Collected data
****

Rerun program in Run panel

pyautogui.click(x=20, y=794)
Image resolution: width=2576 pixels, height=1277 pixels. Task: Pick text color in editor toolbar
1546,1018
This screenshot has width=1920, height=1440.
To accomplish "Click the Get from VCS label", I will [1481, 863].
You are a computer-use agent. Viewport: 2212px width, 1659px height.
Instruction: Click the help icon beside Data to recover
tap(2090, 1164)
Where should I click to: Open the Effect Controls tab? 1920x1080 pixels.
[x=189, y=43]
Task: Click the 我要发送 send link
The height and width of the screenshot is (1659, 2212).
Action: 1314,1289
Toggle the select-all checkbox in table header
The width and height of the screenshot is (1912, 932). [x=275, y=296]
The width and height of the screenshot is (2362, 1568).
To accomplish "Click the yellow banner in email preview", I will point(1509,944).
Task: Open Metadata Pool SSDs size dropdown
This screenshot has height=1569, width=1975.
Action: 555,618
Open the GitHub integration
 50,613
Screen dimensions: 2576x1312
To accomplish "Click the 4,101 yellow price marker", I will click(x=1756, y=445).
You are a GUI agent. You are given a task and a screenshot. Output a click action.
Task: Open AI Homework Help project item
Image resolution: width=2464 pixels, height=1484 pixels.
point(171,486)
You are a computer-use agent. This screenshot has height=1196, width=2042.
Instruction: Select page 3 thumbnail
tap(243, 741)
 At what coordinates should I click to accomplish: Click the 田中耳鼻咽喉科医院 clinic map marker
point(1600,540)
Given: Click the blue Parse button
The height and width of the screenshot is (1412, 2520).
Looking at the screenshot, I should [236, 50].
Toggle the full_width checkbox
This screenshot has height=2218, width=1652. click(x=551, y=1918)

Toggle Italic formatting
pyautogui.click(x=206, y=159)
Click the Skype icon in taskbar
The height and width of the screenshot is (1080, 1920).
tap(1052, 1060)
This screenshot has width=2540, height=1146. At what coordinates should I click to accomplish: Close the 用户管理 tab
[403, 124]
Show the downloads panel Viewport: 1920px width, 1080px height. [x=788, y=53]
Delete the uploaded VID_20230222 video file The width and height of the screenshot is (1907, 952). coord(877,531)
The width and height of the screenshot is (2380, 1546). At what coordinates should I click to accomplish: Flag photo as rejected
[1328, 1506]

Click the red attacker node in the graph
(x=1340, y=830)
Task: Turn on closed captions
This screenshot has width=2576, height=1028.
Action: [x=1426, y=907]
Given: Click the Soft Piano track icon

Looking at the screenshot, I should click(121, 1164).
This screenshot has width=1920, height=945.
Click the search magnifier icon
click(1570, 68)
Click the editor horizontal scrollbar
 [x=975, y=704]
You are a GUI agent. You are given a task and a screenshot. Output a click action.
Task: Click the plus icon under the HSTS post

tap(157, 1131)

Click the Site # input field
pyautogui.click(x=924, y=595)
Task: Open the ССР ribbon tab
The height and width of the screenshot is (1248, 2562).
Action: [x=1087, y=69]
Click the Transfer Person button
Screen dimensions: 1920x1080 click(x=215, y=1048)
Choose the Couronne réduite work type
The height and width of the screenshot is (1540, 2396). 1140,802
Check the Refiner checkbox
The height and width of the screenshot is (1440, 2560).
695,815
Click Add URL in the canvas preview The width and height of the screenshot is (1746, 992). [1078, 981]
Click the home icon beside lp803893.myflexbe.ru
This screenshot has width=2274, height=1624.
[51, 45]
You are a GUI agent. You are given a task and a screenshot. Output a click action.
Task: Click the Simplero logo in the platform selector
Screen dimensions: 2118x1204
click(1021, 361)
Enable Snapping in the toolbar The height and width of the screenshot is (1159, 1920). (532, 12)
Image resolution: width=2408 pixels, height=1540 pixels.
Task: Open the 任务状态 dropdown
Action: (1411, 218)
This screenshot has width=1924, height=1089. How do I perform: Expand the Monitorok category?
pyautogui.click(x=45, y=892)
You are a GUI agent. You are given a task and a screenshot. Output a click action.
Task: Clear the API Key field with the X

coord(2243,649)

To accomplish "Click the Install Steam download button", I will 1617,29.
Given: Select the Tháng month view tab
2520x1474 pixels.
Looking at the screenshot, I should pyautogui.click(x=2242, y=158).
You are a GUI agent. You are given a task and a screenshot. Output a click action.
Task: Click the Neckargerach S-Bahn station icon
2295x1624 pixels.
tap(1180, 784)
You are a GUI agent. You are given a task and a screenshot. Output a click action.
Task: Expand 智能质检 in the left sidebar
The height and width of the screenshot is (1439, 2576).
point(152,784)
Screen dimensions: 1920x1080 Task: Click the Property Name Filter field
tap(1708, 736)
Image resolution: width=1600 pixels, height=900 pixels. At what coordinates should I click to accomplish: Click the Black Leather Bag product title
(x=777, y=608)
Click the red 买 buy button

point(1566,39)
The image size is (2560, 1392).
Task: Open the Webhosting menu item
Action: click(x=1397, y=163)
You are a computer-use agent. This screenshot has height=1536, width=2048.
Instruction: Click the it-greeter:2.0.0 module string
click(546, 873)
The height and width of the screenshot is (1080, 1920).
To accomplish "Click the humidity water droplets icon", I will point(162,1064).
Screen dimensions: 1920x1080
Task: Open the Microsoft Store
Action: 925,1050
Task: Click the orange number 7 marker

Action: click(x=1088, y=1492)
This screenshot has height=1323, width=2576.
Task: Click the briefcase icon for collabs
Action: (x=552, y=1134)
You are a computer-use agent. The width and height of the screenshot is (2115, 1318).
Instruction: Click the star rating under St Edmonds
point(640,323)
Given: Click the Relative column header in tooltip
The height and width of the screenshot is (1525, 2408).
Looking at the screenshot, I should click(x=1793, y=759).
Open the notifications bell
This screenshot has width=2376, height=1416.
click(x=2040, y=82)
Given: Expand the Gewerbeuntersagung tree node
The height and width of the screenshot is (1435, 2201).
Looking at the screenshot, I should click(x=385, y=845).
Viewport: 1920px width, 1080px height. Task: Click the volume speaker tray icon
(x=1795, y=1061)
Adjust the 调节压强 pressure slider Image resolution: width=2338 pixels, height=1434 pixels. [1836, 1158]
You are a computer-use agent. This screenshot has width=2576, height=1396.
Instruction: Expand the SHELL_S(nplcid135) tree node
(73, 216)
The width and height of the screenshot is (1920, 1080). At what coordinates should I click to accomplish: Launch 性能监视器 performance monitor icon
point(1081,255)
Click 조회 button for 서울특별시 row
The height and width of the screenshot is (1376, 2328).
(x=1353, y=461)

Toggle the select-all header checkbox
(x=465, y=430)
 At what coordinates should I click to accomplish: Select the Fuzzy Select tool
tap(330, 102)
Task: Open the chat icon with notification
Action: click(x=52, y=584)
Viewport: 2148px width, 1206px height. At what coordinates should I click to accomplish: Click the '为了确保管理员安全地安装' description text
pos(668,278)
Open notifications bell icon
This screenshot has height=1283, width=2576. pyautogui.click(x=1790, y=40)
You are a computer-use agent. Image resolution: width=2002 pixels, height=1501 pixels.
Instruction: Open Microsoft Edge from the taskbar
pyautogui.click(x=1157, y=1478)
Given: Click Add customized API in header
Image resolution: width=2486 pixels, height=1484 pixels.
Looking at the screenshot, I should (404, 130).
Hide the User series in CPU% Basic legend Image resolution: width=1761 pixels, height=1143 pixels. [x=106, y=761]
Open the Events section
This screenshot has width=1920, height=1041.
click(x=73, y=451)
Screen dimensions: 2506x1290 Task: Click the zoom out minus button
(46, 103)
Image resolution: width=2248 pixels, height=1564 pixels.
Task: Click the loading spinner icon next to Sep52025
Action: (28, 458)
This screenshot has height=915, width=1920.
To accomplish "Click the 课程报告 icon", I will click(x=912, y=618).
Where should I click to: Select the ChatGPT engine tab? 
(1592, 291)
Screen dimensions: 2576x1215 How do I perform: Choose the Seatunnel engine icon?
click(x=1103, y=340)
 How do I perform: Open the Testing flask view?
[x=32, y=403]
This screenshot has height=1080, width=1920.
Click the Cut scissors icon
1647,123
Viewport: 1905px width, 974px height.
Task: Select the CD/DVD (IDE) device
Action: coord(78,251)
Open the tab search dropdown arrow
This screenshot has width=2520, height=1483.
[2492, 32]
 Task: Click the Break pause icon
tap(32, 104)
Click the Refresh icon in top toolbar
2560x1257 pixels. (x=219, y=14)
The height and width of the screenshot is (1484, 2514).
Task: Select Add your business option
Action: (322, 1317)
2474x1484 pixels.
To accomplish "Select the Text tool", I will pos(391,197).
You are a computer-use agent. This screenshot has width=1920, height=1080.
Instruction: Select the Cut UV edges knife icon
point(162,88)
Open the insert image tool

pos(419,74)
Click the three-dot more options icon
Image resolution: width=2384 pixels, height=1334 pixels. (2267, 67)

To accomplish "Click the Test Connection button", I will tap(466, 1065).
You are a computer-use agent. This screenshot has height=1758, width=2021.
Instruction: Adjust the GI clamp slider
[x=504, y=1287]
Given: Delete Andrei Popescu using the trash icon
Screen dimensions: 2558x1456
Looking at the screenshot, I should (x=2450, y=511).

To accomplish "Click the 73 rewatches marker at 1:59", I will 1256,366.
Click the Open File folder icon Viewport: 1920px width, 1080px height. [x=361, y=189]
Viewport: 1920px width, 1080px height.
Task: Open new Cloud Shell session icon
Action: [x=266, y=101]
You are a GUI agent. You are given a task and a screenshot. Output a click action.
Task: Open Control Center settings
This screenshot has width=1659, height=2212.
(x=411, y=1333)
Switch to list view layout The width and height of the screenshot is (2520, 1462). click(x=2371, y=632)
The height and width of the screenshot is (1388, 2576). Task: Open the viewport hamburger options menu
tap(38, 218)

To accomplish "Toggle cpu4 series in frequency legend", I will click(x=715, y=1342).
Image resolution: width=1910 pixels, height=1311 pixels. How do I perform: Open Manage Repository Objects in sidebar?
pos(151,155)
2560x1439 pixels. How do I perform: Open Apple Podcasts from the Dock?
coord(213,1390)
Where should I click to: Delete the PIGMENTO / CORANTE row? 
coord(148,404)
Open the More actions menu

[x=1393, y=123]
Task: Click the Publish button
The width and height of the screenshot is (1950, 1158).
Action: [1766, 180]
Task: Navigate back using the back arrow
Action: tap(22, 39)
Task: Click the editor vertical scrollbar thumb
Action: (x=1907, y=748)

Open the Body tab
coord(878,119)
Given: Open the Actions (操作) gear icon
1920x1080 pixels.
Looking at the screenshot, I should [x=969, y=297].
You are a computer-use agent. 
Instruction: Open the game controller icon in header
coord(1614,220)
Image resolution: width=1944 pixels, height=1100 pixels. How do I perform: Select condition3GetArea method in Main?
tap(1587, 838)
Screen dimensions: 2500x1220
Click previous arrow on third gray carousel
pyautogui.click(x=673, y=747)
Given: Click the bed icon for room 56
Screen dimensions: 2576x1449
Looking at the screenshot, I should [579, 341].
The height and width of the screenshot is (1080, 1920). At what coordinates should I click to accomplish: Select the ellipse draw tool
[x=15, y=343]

****

Goal of the exercise
Every line above from the line with "This screenshot has width=1920, height=1440." to the line with "Task: Open AI Homework Help project item" is wanted, ends included; write them out exactly and add no other line.

Finished task
This screenshot has width=1920, height=1440.
To accomplish "Click the Get from VCS label", I will [1481, 863].
You are a computer-use agent. Viewport: 2212px width, 1659px height.
Instruction: Click the help icon beside Data to recover
tap(2090, 1164)
Where should I click to: Open the Effect Controls tab? 1920x1080 pixels.
[x=189, y=43]
Task: Click the 我要发送 send link
The height and width of the screenshot is (1659, 2212).
Action: 1314,1289
Toggle the select-all checkbox in table header
The width and height of the screenshot is (1912, 932). [x=275, y=296]
The width and height of the screenshot is (2362, 1568).
To accomplish "Click the yellow banner in email preview", I will point(1509,944).
Task: Open Metadata Pool SSDs size dropdown
This screenshot has height=1569, width=1975.
Action: 555,618
Open the GitHub integration
 50,613
Screen dimensions: 2576x1312
To accomplish "Click the 4,101 yellow price marker", I will click(x=1756, y=445).
You are a GUI agent. You are given a task and a screenshot. Output a click action.
Task: Open AI Homework Help project item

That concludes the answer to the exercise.